Mientras estábamos allí, de pie, Igdael y yo no discutimos lo que pudo haber sido. Me agradeció de nuevo por el dinero para construir la tumba, y luego fue hora de irse.

Nuestra próxima parada fue una reunión en San José del Sur para hablar sobre los planes de ayuda a los habitantes del pueblo especialmente afectados por la pobreza. Un grupo de amigos había conformado una organización de base que operaba bajo el amparo de la parroquia católica local, aunque algunos participantes eran pentecostales.

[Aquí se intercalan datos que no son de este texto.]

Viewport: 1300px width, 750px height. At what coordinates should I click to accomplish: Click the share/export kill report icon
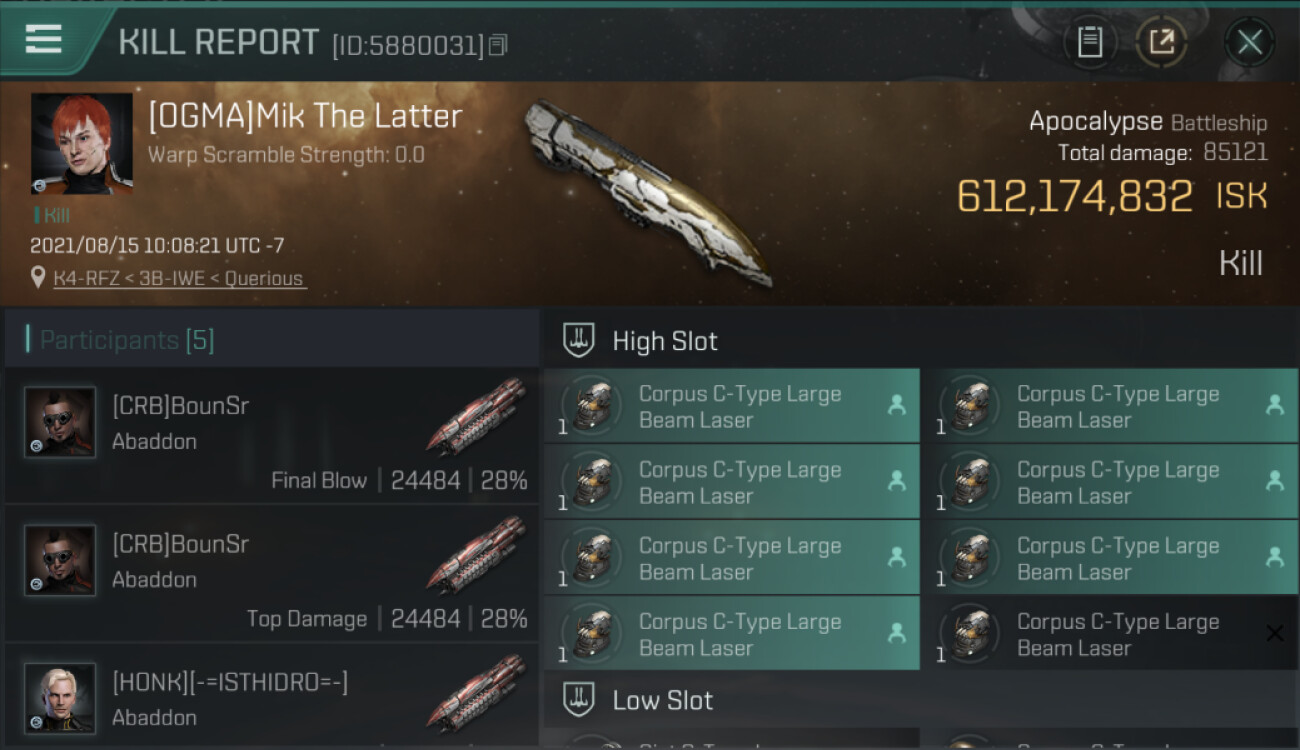(x=1161, y=42)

Durante muchos años, habían estado trabajando juntos para comprar artículos escolares para niños que ingresaban a primer grado y no podían costear la mochila ni los zapatos que necesitaban. Con el cura, habían armado una lista de personas mayores que tenían una gran necesidad de asistencia para acceder a comestibles y atención médica. Había un plan para comprar un camión usado que pudiera transportar los artículos de un banco de alimentos desde tierra firme hasta la isla y luego transportar la cosecha proveniente de las granjas de subsistencia de Ometepe hasta el mercado en tierra firme. Igdael estaba recolectando herramientas manuales para comenzar un programa semanal destinado a varones adolescentes que se encargarían de arreglar las áreas públicas alrededor del pueblo mientras, en el proceso, él les enseñaba técnicas de construcción.

Para los estándares norteamericanos, los propios organizadores eran personas con ingresos extremadamente bajos. Supe que varios de ellos a veces luchaban para cubrir el costo de la comida para su familia y tenían muy pocos ahorros, mucho menos un seguro médico adecuado o una previsión para su retiro. Sin embargo, en lugar de apartar un fondo de emergencia para su familia ―algo que, dada su precariedad financiera, podría parecer más que justificado―, habían donado una porción considerable de sus ganancias a otros con necesidades más acuciantes.

Las solicitudes de ayuda superaron ampliamente los fondos disponibles. Había que trabajar en la dinámica interpersonal. Sin duda, no todos los planes darían frutos. (Aunque lo del camión sí funcionó: ha estado haciendo viajes por los últimos tres años). Aun así, en un tiempo y un lugar muy diferentes, una comunidad de personas se estaba poniendo en marcha para hacer algo no tan distinto de lo que Piniano y Melania habían hecho: dar de manera audaz y ganar un tesoro en el cielo.

Para eso, sugiere el cristianismo, sirve el dinero.